The “autonome” demonstrations have regularly ended in hand-to-hand fighting between the demonstrators and the massive numbers of police employed to control the demonstrations. Many reports, for example from the demonstration of last year, confirm that it was often the police who provoked violence, only then to intervene and attack the participants with truncheons and water cannons. Afterwards, representatives from the Berlin police and justice departments used the violence to repeatedly warn against the danger of left-wing radicalism and justify calls for intensified repressive measures.
By banning the demo in advance this year the current Interior Minster Werthebach has gone even further than his predecessor Jörg Schönbohm (CDU), who was himself notorious as a right-wing rabble-rouser.
Wolf Dieter Narr, professor for politics at the Free University in Berlin, and someone who has observed the activities around the demonstration for a number of years in a semi-professional capacity, criticised Werthebach's decision and confirmed that the source of violence on past occasions was the police and not demonstrators. He described the decision to ban the demonstration as “anti-democratic”.
The chairman of the Republican Lawyers organisation, Wolfgang Kaleck, also declared the ban to be an affront to democracy and stated: “Werthebach has a vested interest in a row next week. Then he plans to tighten up the right to assemble.”
The right to demonstrate is one of the most important democratic principles and the significance of this latest attack only becomes clear when one takes into consideration social relations as a whole and the current anti-social policies of the ruling SPD-Green Party coalition government.
Only recently, German Chancellor Gerhard Schröder launched an attack on the unemployed in Germany, commenting to the Bild newspaper, “There is no right for a person to be lazy in this society.” His onslaught coincided with the release of an official report on the development of poverty in Germany which documents the gulf between rich and poor and reveals the extent to which official politics is carried out independently of the needs and wishes of the population as a whole.
Against this background the ruling elite fear that broad social discontent can rapidly take the form of action directed against the government itself. Fundamental democratic rights, such as the right to asylum, freedom of opinion and the right to found and maintain political parties, are becoming increasingly incompatible in a society riven by social inequality.
At the beginning of last week Senator Werthebach blurted out the real reasons for banning the demonstration.

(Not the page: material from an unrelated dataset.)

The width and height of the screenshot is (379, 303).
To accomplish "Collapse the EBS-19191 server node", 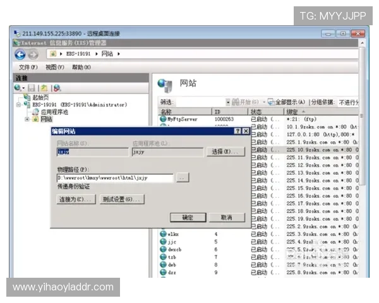I will pyautogui.click(x=18, y=104).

On April 24 the Tagesspiegel newspaper reported: “Werthebach said that the fall of the Berlin Wall, German reunification and the move of the government from Bonn to Berlin were facts which disallowed any ‘lawlessness' in Berlin. He could not understand for what ends ‘left-wing extremists' sought to fight for. The ‘extreme left-wing block' of the Warsaw Pact has collapsed. According to Werthebach: ‘They are conducting a struggle against those who rule. That is no longer acceptable'.”
The SPD—the coalition partner of the CDU in Berlin's city council—have unanimously supported the ban. The Green Party also welcomed the ban, although expressing at the same time its fears that the ban could lead to protests taking place outside of police control.